院子里的那辆摩托车还停在原处,童平把摩托车推到一边,这里要比其他地方凹陷下去,积了一个小水洼。童平伸脚踩了踩,感觉要比其他地方软一点。

  他搬来一块大石头,重重地砸向了水洼,两三下之后,水洼里的水慢慢减退,地面上露出了一个缺口。

  这里正是昨天在阿尔法实验的时候,莫多囚禁童平的地窖。

  也许五具尸体就藏在这里面。

  地窖里的空间很小,童平趴在地上,把头探了进去。

  结果让他很失望,地窖里只够躺下一个中学生,没有可供藏尸的地方。不过童平也不是来找这个的,他检查着地窖的内壁,正如他所料,那里刻着一串数字。

  那是童平被关在地窖的时候,用石子刻上去的。

  这些数字是阿尔法世界里的代码,每一串数字都是一次实验的编号。阿尔法世界根据受试者的记忆构建,里面的房子、街道、树木都有可能是真实存在的。然而这个编号,只会存在于阿尔法的世界里。

  阿尔法的世界如同一个有着无限入口的迷宫,虽然每一次试验都不同,但迷宫内部是相通的。
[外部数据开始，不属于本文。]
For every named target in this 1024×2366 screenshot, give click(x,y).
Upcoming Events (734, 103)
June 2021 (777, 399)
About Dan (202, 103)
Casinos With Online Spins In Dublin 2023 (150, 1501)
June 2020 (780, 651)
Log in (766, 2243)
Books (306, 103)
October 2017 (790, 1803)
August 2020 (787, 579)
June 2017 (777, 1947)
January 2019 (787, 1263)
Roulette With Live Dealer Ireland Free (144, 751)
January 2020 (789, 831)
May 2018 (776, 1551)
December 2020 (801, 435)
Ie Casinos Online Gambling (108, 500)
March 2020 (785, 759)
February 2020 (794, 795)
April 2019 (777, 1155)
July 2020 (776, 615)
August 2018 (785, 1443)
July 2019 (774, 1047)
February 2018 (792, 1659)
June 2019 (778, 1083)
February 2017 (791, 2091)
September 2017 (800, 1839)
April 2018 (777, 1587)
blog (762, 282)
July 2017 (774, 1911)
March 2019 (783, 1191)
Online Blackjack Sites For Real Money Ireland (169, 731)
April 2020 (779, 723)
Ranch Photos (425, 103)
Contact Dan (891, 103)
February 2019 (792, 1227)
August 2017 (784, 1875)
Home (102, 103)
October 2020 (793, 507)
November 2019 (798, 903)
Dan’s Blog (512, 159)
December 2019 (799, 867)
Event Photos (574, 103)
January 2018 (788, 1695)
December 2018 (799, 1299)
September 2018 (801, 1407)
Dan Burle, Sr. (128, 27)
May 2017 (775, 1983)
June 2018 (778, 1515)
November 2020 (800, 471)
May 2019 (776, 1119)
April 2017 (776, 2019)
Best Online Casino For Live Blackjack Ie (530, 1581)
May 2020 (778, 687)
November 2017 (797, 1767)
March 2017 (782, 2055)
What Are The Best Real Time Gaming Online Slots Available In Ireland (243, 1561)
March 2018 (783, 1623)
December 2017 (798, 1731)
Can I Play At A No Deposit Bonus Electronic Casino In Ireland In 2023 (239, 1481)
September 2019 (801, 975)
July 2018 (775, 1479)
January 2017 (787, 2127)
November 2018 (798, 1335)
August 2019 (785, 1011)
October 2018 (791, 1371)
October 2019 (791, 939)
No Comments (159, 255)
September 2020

一个编号代表一个入口,潜入者每次试验的时候必须留下编号,以避免之后的潜入者从错误的地方返回。那样的话,会造成潜入者记忆的混乱,醒来后大脑一片混沌,犹如他的意识被困在迷宫中,难以恢复。

  地窖里的这串编号,是童平现在身处阿尔法世界里的最好证据。

  作为受试者的童平思索着:在自己身上有什么值得探寻的秘密呢?

  “我必须要回去。”

  阿尔法的实验研究,几乎没有涉及过受试者该如何返回现实世界的问题。

  在院子里踱步,童平想着返回的办法。一直作为潜入者的童平,将常规的办法都试了个遍,却毫无作用。在他参与的实验中,没有一个受试者是在实验室里醒过来的。

  他低头踢着地上的石头,发现有些小石子不太一样。拾起几粒,用手扫去上面的尘土,露出了皓白的底色,以及尖尖的牙根。

  是人类的牙齿。

  细心一找,又发现了不少牙齿。从牙齿的大小、形状、颜色来看,牙齿的主人应该都是未成年人,而且不止一个。

  院子里布满了大小不一的石头,像是莫多故意留给童平的提示一样。他仰望天空,露齿一笑,想到了返回现实世界的办法。

  他折回汽车,从后备厢里把艾琳拖到了院子里。艾琳受了伤,仍处于昏迷之中。

  先撩起她右手的袖口,没有。再撩起左手的,果然不出所料,童平看到了一串数字,那是每次实验的编号,在进入阿尔法世界的时候,会随机生成一组数字,潜入者通常将它写在自己的手臂上。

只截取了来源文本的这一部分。